The group of statements that poses the most danger consists of those classified according to Alexander Verkhovskiy as implicit and explicit calls for violence and discrimination, including general slogans (e.g.: “propaganda of homosexuality should be criminally punished”). In this case, false premises lead to the conclusion that violence (reaching as far as murder) against a certain social group is morally justifiable and legitimate.

“We teach our children that if a man likes other men, he is no longer a man and he should be kicked hard”; “They should be thankful that “homophobes” have not yet pulled out baseball bats and steel bars (…)”; “Those who impose this as a norm should be shot down”; “Our goal is for the latent perverts to stay latent, and for those who come out to quickly go back in the closet so we don’t have to fire up the ovens once again”.

“They should build Houses of Tolerance and make homosexualists ove in. There they’d have new friends waiting for them, romantic encounters and sensual relationships”.

“If I see you in the street, you better run”.



Aggressive comments and open calls for physical violence came repeatedly from the same user who was, however, able to comment freely throughout the week. Other extremely dangerous types of comments also include declarations of heterosexuality’s superiority over homosexuality and justifications of historical violence and discrimination.

user Andrey_Andreyev_tutby2 as of 25.05.14
“PEOPLE LIKE THIS DON’T HAVE ANY RIGHTS, NEVER HAVE AND NEVER WILL”.

user Andrey_Andreyev_tutby2 as of 25.05.14
“Soviet criminal law treated sodomy as a crime and a punishable offence entailing time in prison (…) This is how we should have it now!!!”

user shurah as of 24.05.14
“Article 121 of the criminal code used to be there for a reason”.



Statements denying LGBTQ people Belarusian citizenship are any mentions of them as foreigners based on their gender identification.


user moycvetcvet as of 26.05.14
“THE WORLD IS OPEN (…) Leave this country to us already (…) GET OUT of (…) the country!”

user kipovets as of 25.05.14
“Scumbags like that are unnatural for Belarus”.




The ghettoisation of LGBTQ people is yet another example of discursive exclusion where the different subject is deprived of voice through cultural or physical isolation.

user m16a4 as of 25.05
“A good recipe for what to do with LGBT propagandists: send them all off into a minimum security prison”.

user men_work as of 25.05
“Let them fly off to Mars.”

user MegZ as of 24.05.14
“A perfect place for that would be the town of Pripyat or, so as not to go to Ukraine, a settlement may be picked here in the Brahin district”.




Calls for murder are often attributed today to emotional instability of the speaker (“… no one is going to murder gays here, it’s clear that everyone is so sick of them that yet another article on the topic has driven people crazy”). This approach effectively masks a real social issue as a local manifestation of aggression. In the meantime, hate speech can provoke real hate crimes or contribute to them.
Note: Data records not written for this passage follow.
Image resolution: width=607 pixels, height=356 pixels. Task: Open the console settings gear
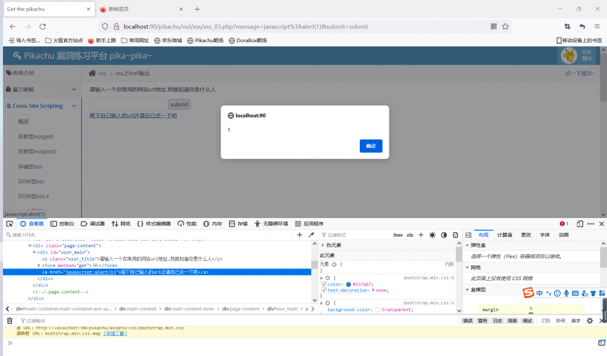tap(590, 320)
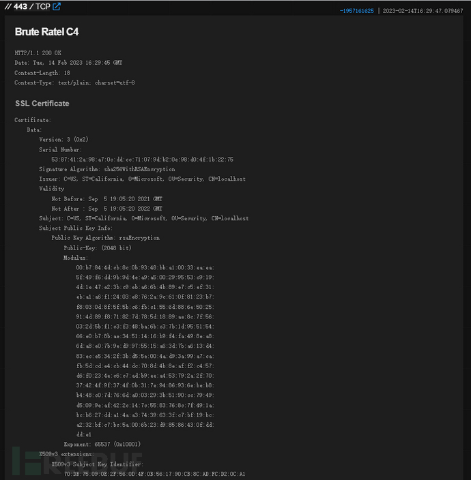Click the Content-Length: 18 header line
Viewport: 471px width, 480px height.
click(42, 72)
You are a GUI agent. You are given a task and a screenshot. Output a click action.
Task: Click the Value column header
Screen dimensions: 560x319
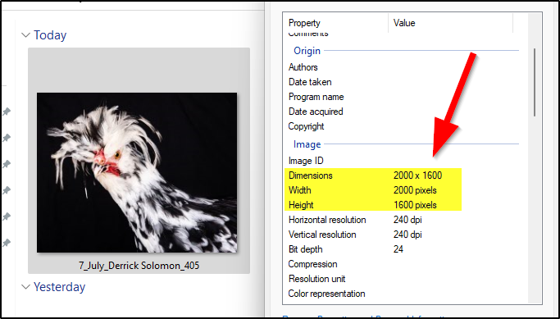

When committing a hate crime people often justify their actions with referrals to hate speech.

In this sense, the stronger the public’s trust in the media outlet, the stronger it contributes to integrating certain communication practices into public discourse. This remains true despite the omnipresent stereotype of this being the age of total distrust to digital media.

Today a whole range of media outlets are concerned with ethics with regard to their content created by professionals. At the same time they leave it to the notorious IMHO approach to govern over the truly limitless communicative potential of the anonymous virtual space allocated for the comments sections.

By relieving themselves of the responsibility for the content of the hate speech comments, the media act in solidarity with the carriers of the negative stereotypes and help their dissemination. It is important to understand that when public opinion and social institutions ignore hate speech, this legitimates violence as a way to interact difference.

Perhaps the described facts are yet another sign of the urgent need to rethink the limits of the media’s social responsibility.